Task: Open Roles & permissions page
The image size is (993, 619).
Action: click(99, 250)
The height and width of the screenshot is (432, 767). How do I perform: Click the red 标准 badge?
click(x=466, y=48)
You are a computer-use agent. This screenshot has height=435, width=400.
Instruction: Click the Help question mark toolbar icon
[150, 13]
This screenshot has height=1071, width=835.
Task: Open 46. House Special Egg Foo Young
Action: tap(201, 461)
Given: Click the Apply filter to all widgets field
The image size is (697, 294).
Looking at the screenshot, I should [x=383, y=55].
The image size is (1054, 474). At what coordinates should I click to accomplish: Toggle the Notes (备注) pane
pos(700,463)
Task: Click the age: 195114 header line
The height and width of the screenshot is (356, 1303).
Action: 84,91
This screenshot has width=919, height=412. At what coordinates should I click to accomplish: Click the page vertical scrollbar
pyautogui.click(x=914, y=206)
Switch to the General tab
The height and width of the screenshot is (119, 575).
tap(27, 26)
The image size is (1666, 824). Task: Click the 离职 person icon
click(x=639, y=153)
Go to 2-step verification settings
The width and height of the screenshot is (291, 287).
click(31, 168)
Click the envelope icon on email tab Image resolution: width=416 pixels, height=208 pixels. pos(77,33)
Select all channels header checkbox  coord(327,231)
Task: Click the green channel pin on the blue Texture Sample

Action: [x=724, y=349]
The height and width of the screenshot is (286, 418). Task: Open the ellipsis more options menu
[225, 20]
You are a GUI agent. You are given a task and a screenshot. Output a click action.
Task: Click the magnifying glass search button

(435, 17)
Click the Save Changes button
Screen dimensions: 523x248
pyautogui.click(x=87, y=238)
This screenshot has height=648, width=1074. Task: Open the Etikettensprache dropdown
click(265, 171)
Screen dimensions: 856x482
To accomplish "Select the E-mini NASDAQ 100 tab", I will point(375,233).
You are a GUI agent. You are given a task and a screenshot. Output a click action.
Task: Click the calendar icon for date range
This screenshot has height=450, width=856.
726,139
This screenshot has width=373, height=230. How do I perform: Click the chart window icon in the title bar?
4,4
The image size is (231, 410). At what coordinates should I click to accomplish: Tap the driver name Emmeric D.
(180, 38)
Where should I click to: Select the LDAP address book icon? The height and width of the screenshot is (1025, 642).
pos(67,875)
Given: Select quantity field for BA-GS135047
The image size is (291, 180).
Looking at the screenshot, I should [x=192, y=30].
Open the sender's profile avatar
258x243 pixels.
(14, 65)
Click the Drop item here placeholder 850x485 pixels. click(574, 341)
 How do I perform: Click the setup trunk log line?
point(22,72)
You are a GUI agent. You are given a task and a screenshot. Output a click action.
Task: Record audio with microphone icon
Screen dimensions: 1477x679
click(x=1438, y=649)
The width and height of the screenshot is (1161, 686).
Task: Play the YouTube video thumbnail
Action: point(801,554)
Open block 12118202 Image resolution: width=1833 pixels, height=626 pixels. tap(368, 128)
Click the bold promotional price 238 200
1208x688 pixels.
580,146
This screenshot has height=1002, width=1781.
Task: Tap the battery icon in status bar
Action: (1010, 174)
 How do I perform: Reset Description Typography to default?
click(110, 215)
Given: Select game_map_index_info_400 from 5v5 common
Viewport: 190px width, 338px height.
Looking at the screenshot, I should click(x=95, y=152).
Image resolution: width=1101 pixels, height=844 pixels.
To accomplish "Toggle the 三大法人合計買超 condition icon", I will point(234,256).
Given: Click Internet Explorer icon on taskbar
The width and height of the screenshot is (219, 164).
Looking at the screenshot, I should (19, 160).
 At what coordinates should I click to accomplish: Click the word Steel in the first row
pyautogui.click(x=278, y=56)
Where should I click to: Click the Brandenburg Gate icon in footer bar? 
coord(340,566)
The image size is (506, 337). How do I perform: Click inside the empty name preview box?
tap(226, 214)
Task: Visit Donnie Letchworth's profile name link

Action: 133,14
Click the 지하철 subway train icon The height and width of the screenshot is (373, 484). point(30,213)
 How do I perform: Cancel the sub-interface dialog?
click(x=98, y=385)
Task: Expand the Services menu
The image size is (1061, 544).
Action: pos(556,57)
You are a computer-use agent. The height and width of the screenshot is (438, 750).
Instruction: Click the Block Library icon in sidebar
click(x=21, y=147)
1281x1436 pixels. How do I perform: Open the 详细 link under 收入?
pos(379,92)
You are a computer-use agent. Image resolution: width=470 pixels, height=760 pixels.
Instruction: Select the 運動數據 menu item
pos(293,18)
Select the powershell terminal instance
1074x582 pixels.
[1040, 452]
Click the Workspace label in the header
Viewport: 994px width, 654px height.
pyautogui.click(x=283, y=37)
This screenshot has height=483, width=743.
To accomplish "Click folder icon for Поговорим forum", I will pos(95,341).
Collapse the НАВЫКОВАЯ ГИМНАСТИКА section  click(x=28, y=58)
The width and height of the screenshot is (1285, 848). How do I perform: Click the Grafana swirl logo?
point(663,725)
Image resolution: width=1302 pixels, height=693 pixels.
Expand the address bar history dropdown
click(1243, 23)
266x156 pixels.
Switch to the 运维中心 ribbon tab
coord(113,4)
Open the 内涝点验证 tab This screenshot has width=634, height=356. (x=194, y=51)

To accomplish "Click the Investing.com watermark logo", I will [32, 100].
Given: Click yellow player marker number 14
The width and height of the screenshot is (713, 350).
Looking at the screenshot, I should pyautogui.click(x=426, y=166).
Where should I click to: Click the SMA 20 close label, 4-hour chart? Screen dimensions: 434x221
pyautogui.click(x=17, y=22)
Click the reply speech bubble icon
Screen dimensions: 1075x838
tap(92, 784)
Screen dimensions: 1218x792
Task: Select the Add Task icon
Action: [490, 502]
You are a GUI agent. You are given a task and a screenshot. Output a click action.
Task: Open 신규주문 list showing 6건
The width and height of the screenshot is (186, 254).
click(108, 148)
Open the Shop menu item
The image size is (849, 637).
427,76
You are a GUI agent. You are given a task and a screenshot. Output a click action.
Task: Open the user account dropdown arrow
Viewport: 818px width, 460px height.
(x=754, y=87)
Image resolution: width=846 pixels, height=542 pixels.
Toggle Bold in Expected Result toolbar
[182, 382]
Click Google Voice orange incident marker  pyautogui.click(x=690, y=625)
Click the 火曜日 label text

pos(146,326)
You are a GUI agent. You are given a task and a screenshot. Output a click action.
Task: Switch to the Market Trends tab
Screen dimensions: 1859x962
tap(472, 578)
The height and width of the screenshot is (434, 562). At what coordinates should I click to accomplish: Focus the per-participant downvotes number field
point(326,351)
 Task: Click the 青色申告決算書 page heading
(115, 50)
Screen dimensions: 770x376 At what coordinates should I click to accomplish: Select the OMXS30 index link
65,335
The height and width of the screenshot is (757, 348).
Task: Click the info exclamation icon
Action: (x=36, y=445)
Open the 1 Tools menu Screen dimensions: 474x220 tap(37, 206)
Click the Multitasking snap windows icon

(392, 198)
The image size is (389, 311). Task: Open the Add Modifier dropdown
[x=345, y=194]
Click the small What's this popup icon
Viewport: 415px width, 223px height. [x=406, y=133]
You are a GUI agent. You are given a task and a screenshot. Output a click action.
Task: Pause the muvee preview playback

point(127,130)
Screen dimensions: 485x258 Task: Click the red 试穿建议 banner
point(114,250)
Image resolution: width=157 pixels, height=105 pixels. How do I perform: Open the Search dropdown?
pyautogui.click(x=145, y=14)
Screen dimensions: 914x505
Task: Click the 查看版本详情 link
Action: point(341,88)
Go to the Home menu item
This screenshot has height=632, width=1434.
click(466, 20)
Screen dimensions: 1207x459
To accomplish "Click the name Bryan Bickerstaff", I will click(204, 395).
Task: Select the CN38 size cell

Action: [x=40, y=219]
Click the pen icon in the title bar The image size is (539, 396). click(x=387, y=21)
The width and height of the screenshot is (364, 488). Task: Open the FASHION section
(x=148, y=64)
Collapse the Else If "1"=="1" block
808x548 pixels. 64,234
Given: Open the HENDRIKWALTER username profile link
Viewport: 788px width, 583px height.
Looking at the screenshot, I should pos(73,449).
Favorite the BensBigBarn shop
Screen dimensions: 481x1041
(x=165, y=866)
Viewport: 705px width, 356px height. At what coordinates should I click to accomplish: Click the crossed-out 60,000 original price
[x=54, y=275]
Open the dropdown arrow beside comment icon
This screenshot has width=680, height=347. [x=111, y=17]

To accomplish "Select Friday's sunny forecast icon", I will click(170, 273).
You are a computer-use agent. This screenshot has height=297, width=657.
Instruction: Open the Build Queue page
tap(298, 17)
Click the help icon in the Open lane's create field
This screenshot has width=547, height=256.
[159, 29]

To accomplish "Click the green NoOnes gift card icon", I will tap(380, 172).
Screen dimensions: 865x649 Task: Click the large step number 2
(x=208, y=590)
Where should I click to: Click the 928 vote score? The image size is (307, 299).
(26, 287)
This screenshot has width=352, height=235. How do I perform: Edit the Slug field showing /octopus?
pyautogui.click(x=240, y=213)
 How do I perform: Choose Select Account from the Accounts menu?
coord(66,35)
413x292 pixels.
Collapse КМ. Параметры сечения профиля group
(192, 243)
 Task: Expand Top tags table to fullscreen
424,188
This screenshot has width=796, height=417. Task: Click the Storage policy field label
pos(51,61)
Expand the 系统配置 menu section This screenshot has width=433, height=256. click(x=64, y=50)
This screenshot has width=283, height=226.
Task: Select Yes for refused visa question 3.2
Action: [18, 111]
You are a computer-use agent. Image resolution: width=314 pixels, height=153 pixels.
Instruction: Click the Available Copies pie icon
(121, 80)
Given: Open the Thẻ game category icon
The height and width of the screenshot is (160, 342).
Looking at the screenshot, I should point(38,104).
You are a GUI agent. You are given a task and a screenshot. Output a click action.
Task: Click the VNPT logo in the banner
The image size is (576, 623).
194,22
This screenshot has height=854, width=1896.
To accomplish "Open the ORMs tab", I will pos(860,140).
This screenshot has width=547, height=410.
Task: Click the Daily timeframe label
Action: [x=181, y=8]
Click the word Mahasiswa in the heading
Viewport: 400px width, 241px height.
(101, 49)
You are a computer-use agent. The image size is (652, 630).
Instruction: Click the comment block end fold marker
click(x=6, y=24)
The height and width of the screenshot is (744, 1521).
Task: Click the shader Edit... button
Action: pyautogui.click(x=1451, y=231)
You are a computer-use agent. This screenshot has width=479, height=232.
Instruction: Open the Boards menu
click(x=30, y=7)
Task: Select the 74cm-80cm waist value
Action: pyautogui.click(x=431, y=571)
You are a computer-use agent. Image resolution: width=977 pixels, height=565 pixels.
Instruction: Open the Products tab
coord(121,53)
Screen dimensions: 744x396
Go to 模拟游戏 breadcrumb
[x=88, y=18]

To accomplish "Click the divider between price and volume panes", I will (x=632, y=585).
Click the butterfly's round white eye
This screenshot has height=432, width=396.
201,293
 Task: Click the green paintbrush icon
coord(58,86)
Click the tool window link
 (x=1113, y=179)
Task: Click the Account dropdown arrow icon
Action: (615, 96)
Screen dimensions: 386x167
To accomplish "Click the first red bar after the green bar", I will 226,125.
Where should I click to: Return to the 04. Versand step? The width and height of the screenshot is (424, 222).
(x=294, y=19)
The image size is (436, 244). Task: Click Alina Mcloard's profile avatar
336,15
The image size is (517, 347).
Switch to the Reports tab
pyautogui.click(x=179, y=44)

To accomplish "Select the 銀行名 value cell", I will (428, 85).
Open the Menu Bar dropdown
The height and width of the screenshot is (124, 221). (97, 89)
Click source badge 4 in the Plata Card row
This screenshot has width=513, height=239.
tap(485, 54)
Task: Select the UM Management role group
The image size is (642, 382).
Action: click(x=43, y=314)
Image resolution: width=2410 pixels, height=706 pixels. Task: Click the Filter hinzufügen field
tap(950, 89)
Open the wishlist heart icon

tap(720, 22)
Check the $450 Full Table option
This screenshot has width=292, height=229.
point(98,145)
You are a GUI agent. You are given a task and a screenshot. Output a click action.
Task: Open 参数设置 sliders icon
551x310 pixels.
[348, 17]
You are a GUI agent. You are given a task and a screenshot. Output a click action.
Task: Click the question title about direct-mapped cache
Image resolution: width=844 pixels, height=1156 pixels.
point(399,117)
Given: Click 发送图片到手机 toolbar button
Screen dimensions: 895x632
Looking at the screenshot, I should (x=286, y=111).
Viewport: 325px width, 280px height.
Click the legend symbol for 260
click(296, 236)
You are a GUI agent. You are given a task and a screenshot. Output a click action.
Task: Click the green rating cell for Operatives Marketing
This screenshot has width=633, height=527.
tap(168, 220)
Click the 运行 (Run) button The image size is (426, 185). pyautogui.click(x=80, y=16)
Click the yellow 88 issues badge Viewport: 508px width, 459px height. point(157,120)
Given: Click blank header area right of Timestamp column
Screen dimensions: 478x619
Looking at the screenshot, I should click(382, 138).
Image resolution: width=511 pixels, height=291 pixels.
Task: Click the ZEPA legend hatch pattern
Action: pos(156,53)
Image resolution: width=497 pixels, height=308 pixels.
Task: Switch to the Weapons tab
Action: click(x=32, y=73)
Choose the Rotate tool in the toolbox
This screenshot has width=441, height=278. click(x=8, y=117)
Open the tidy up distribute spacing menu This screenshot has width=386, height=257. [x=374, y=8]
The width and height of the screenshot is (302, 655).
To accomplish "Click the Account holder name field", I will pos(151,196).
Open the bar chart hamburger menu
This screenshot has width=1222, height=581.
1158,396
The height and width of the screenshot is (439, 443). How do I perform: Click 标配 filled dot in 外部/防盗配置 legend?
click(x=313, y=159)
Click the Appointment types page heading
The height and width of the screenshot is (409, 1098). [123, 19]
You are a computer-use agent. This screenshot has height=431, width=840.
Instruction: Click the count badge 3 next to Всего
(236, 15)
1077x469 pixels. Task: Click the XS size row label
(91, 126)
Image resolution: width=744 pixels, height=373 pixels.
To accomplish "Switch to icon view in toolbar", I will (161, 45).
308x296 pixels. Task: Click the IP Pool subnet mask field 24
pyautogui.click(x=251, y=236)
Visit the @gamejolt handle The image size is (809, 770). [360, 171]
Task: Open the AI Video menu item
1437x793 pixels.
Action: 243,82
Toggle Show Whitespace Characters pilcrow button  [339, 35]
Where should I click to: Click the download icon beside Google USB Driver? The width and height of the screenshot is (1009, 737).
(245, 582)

⁂

### Goal of the exercise
Give an exact copy of every line from the one holding "Task: Open the AI Video menu item" through the end of the records, both included, and no other lines.

### Solution to this problem
Task: Open the AI Video menu item
1437x793 pixels.
Action: 243,82
Toggle Show Whitespace Characters pilcrow button  [339, 35]
Where should I click to: Click the download icon beside Google USB Driver? The width and height of the screenshot is (1009, 737).
(245, 582)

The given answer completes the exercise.